(Pixel coordinate grounding data)
* * * *

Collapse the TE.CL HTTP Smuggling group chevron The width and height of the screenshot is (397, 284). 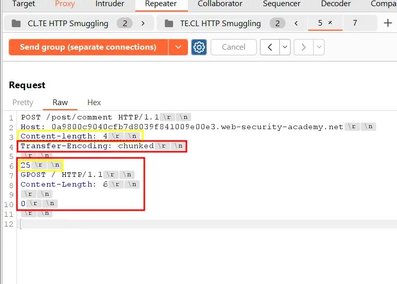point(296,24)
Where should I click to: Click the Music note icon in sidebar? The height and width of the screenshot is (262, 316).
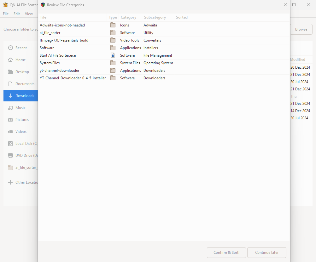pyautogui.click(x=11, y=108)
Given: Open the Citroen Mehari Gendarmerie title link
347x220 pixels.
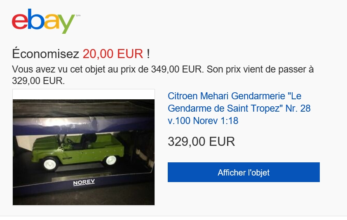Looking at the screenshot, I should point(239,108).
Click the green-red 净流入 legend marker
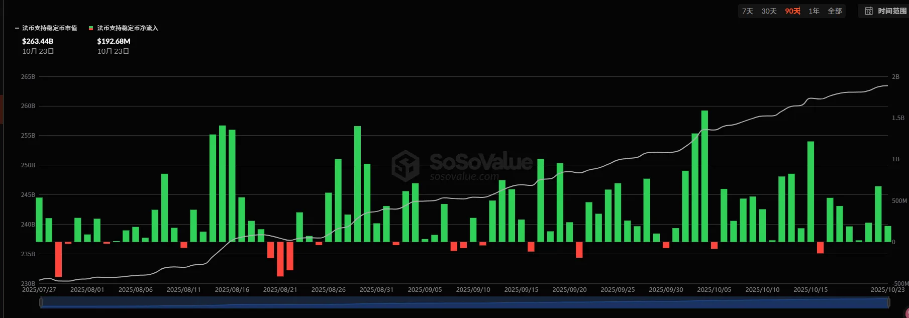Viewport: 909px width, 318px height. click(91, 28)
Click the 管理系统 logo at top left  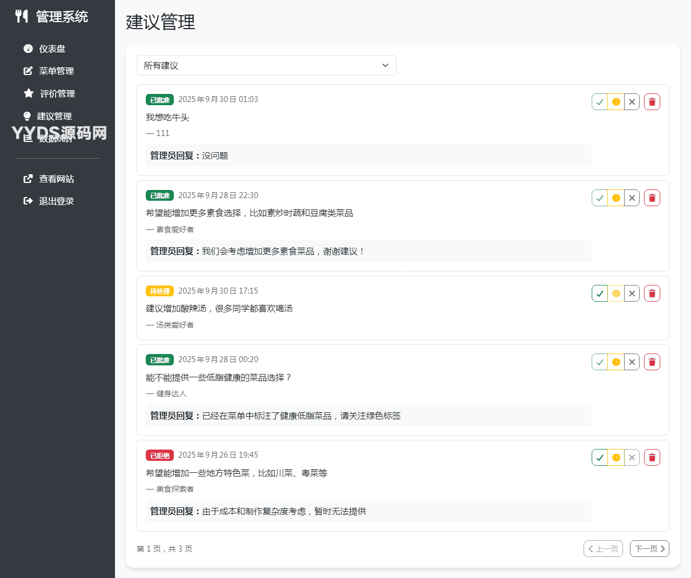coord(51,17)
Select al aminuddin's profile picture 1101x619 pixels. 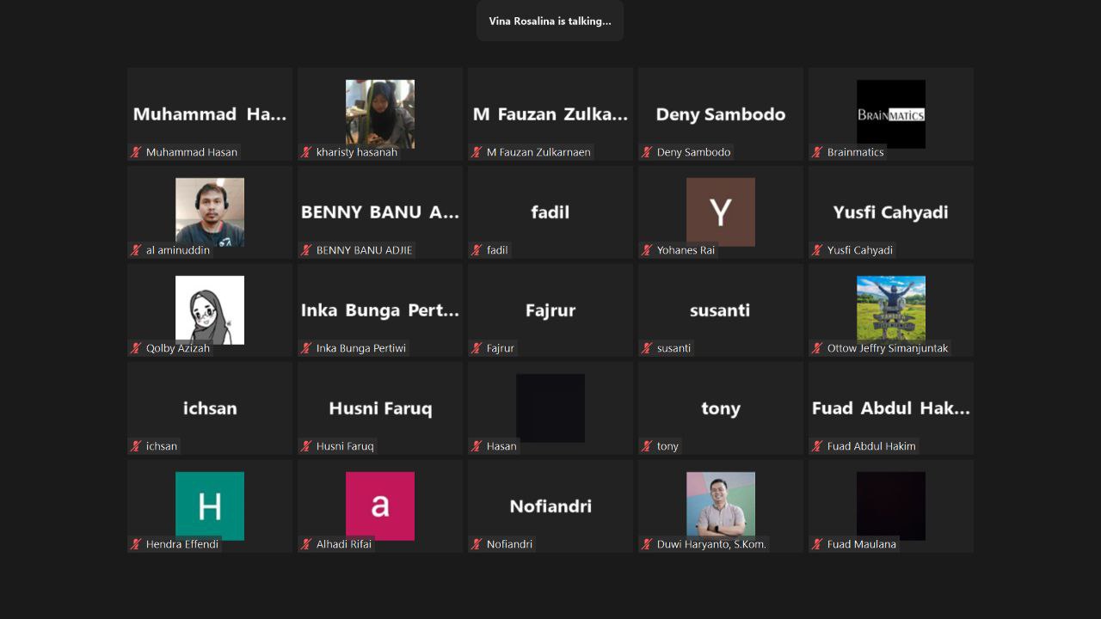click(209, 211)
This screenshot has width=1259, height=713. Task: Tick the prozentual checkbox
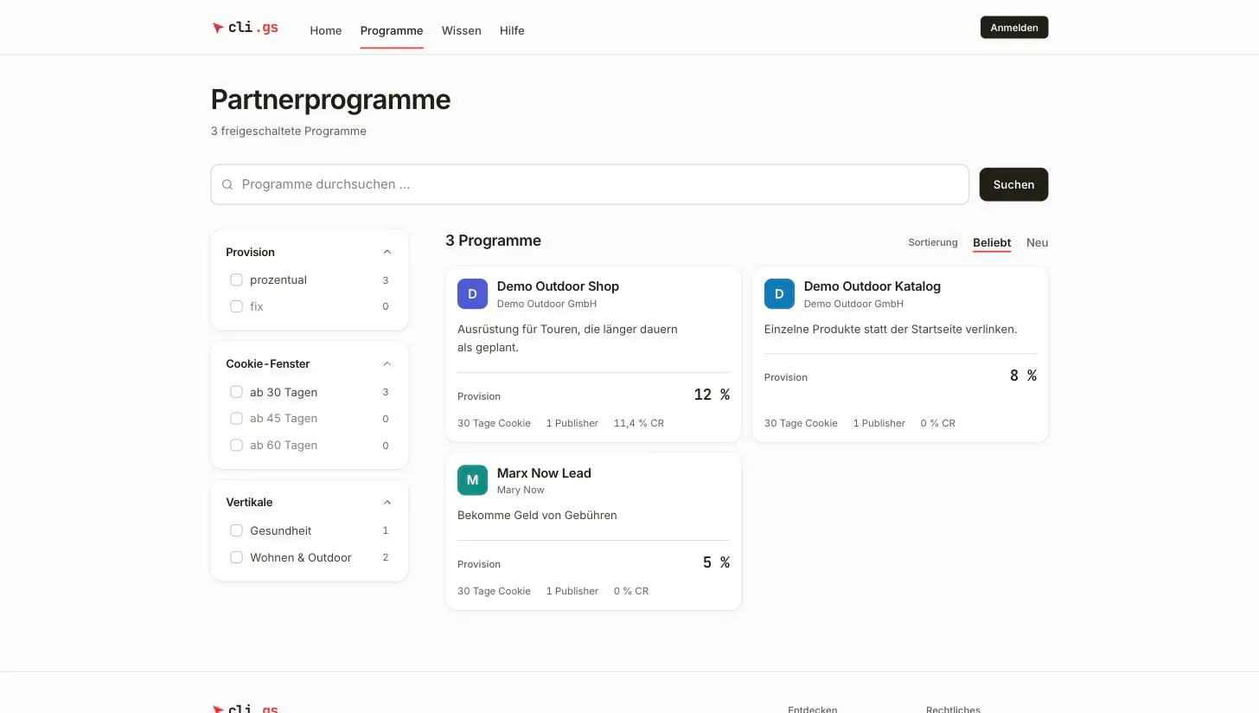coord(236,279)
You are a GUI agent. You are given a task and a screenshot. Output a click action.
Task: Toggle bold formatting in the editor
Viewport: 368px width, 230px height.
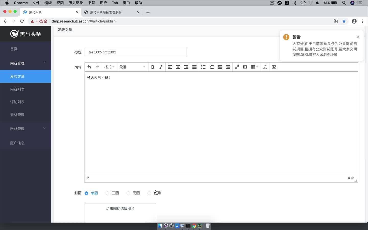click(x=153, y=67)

* * * *

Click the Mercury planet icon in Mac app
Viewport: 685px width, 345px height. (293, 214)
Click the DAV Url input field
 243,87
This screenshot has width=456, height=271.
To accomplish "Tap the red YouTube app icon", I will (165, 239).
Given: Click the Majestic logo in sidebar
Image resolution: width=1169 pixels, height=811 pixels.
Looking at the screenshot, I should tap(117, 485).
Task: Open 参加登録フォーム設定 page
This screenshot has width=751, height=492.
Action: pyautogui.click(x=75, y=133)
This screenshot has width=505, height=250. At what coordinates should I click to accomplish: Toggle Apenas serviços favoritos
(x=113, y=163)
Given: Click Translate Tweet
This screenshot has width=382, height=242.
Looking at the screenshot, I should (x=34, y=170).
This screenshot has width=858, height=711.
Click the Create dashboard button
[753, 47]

* * * *

Pull every line with the string "Open" from the data above.

Result of this exercise →
Given: Open the Citroen Mehari Gendarmerie title link
Task: Open 参加登録フォーム設定 page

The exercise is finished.